▶ [The task]: For the string "agent", count the lines in the records below that contain it. Answer with that number alone.

▶ [Input for this task]:
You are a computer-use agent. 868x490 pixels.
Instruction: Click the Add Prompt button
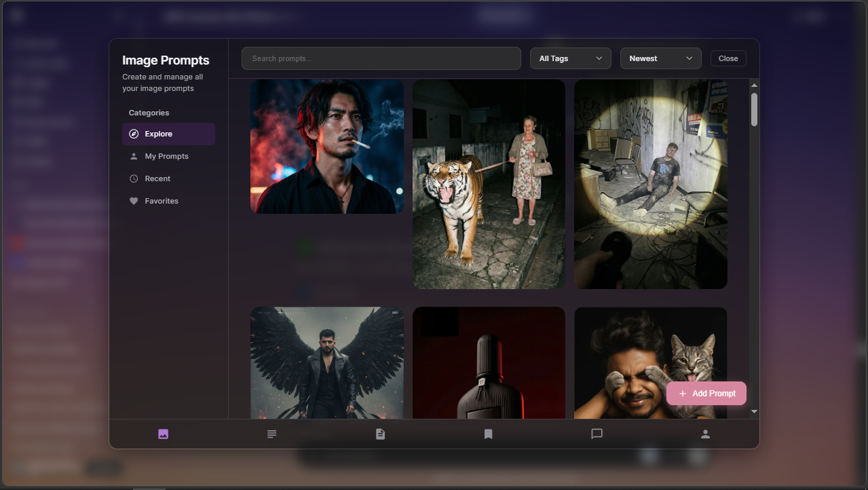click(706, 394)
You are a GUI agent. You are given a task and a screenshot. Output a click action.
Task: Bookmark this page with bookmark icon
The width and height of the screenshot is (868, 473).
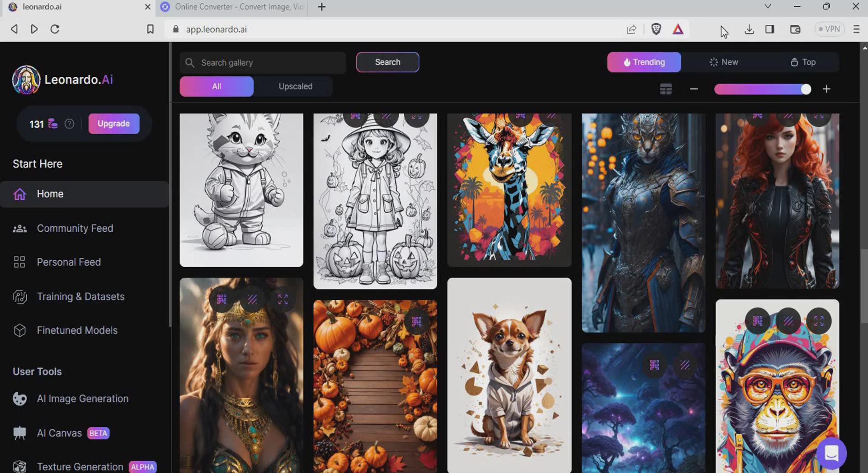pyautogui.click(x=150, y=29)
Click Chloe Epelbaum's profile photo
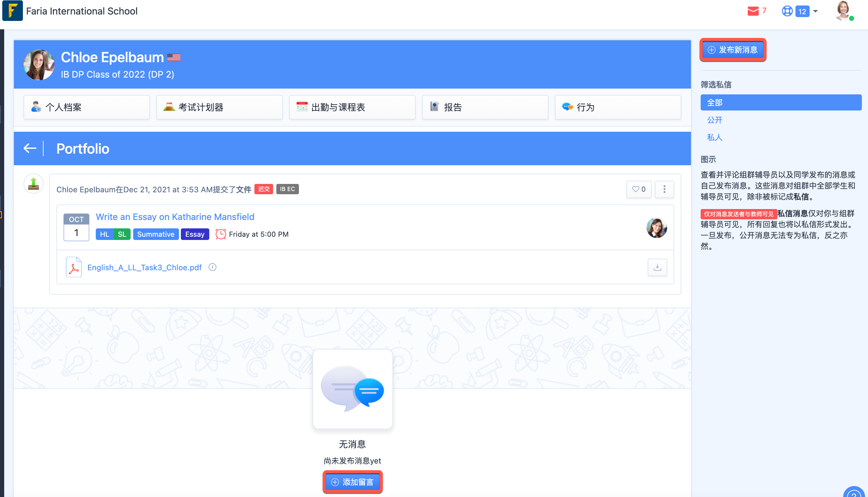This screenshot has height=497, width=868. (39, 65)
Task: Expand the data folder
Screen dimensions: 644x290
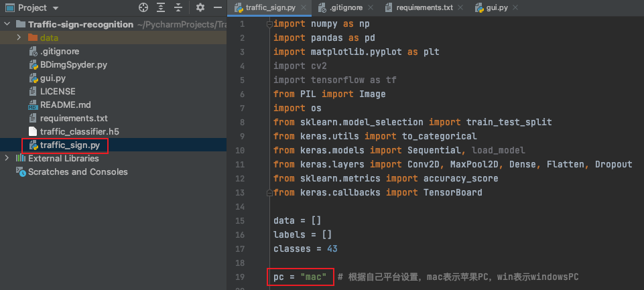Action: click(x=20, y=38)
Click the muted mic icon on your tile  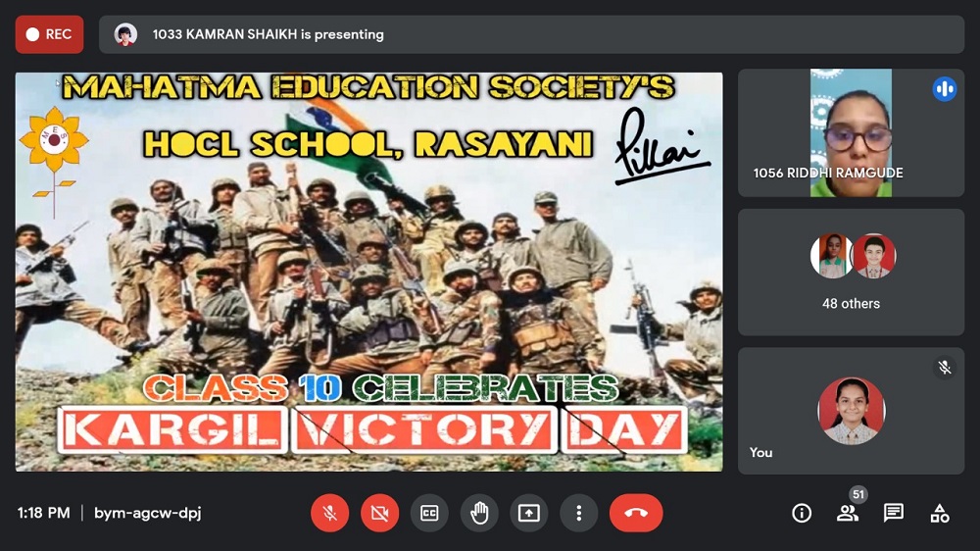(945, 367)
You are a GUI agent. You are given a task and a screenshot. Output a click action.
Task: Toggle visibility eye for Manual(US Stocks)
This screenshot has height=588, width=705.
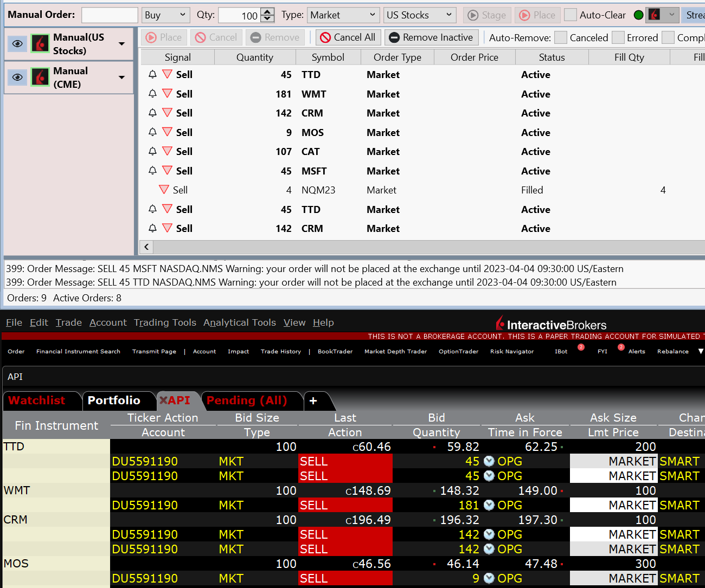17,43
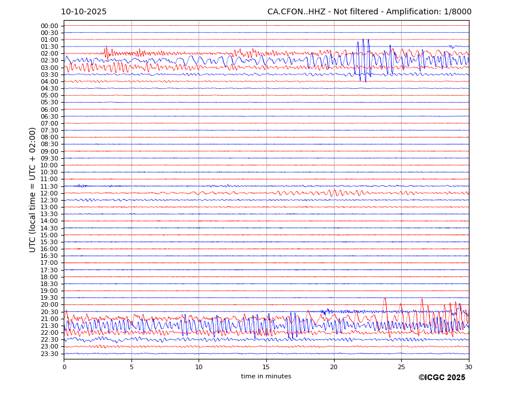532x399 pixels.
Task: Select the 23:30 time row label
Action: pyautogui.click(x=49, y=354)
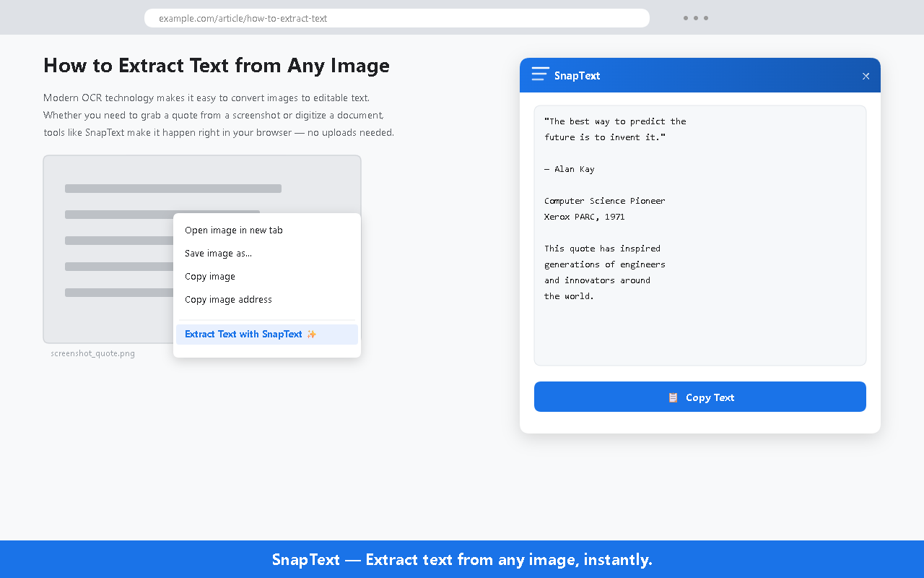Click the article intro paragraph

pyautogui.click(x=219, y=115)
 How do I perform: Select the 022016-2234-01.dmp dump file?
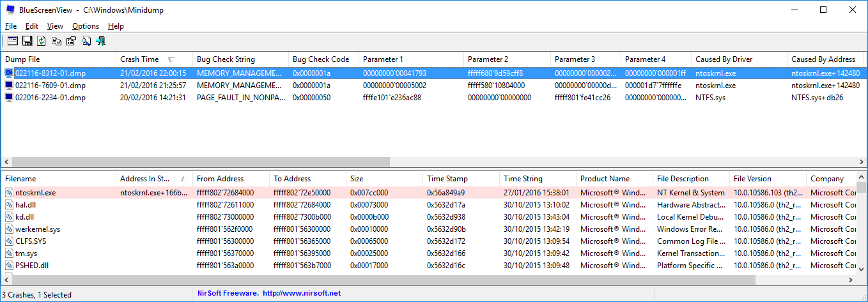(50, 98)
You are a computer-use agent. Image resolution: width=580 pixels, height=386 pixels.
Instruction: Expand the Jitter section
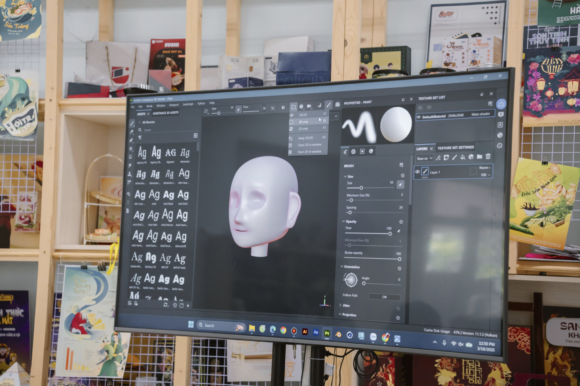point(344,305)
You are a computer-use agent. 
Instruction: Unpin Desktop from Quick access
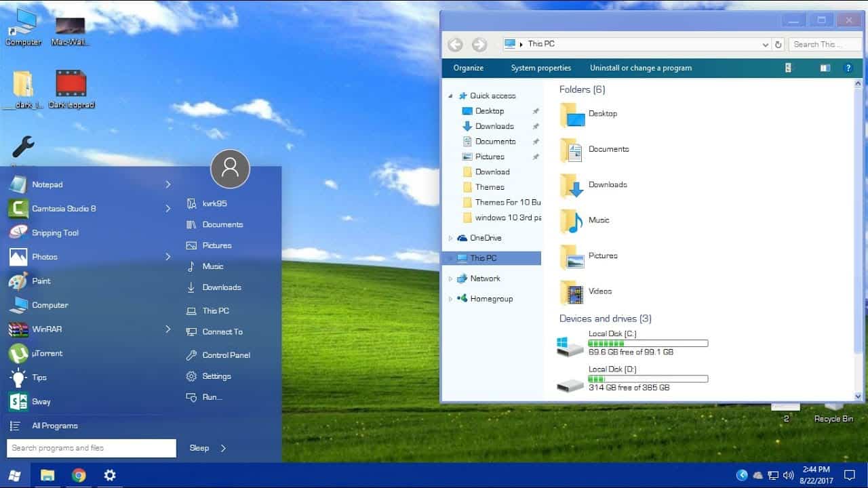(535, 110)
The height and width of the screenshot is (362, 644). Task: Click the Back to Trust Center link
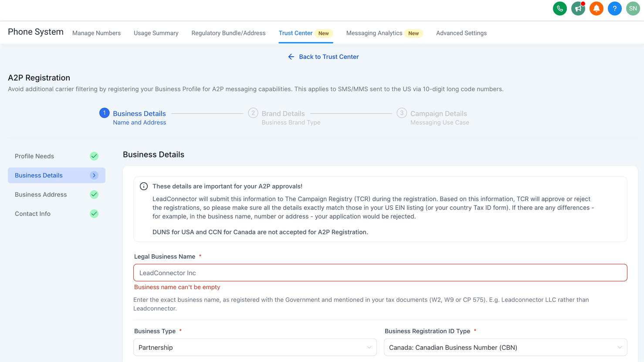[329, 57]
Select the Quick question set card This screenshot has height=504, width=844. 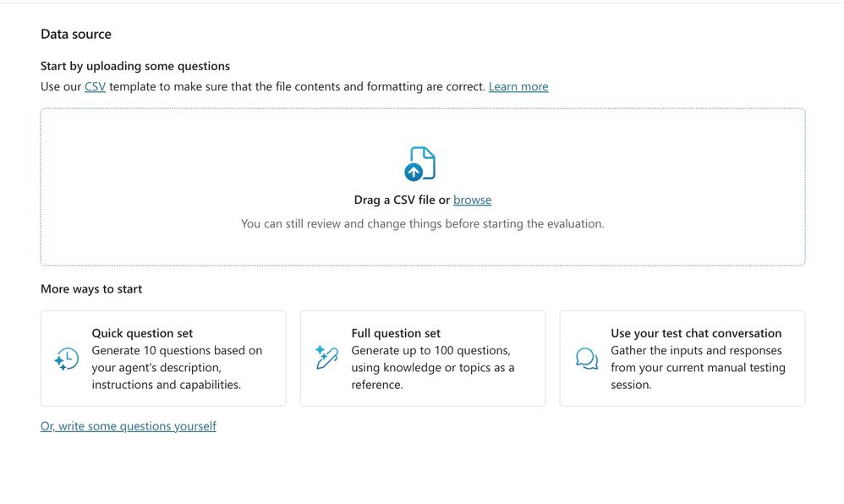coord(163,396)
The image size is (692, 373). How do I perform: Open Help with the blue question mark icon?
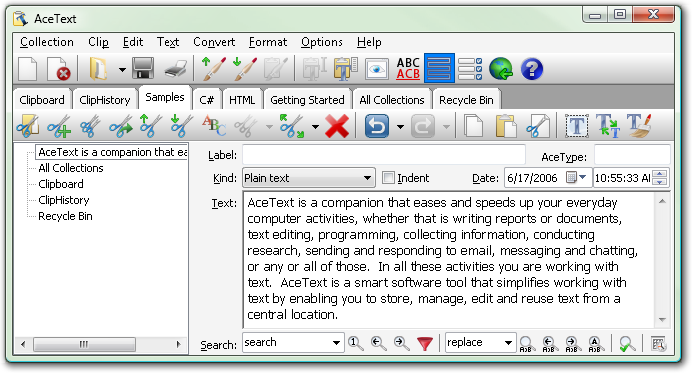tap(531, 69)
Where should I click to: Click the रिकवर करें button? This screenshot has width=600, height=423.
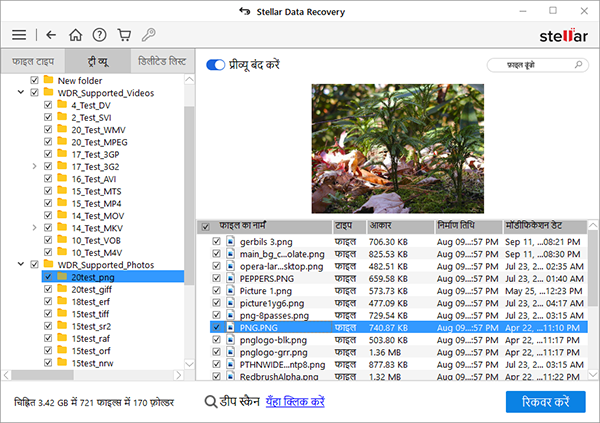click(x=545, y=402)
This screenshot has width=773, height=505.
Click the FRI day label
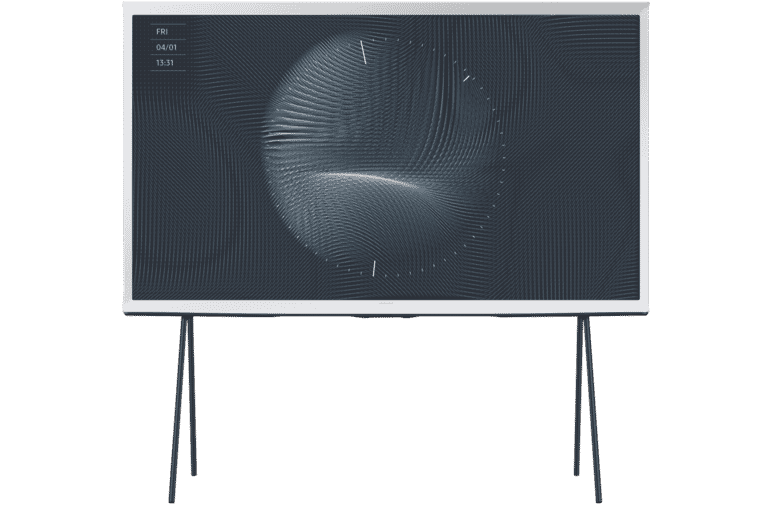coord(160,29)
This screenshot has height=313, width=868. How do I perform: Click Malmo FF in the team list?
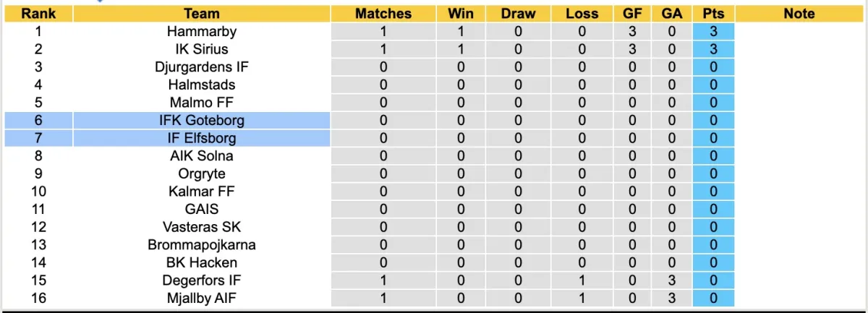[x=202, y=102]
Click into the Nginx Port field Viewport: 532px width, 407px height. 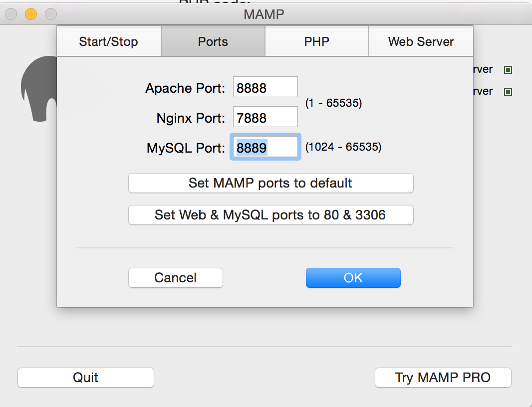pos(265,117)
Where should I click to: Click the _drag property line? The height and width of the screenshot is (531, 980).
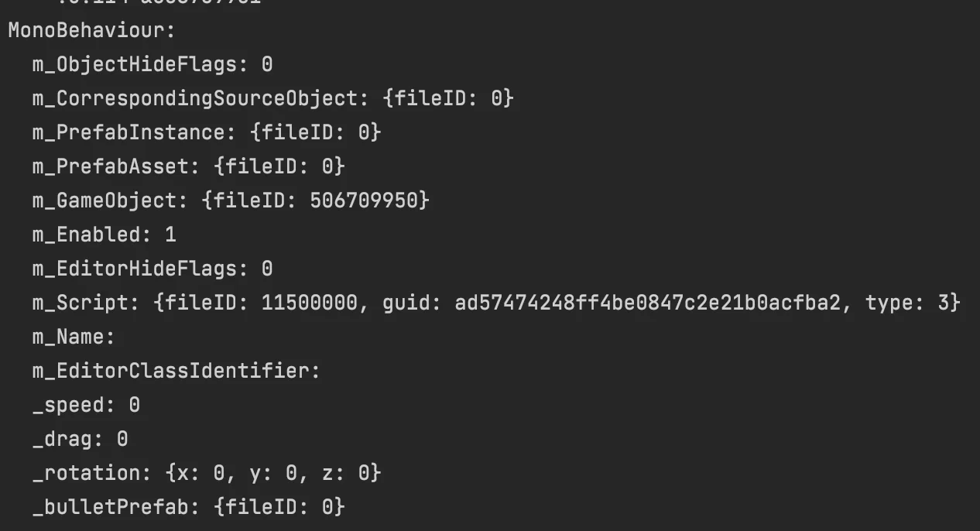(80, 439)
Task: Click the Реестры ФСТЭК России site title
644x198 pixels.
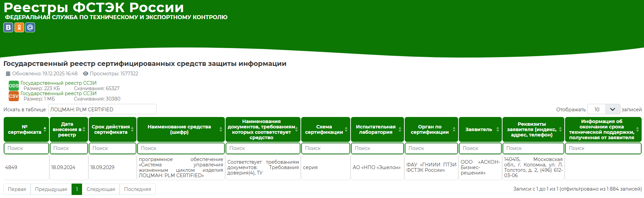Action: (x=93, y=7)
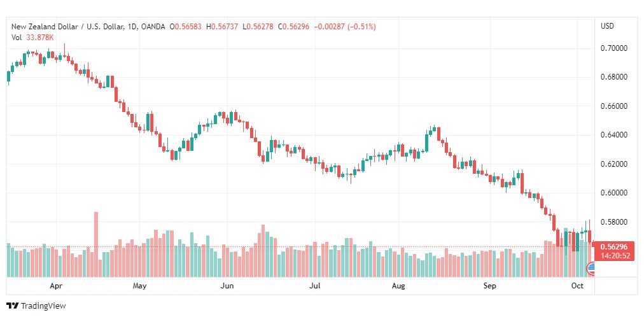The height and width of the screenshot is (317, 644).
Task: Click the Jun label on time axis
Action: (227, 286)
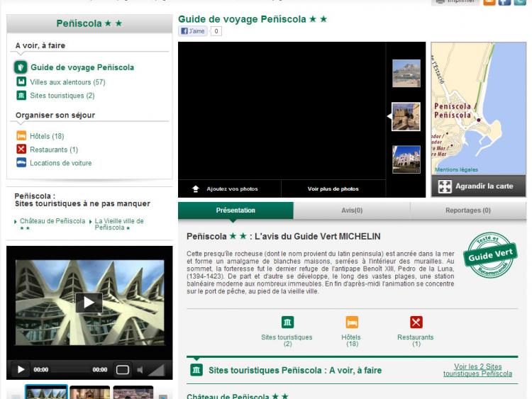This screenshot has width=532, height=399.
Task: Click Ajoutez vos photos upload button
Action: click(226, 189)
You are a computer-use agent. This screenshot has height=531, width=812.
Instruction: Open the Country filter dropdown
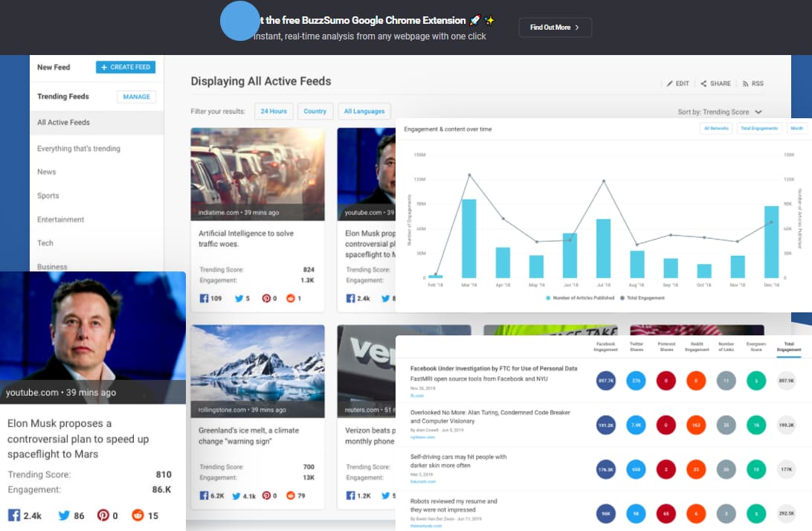point(315,112)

▶ [Exercise solution]: 6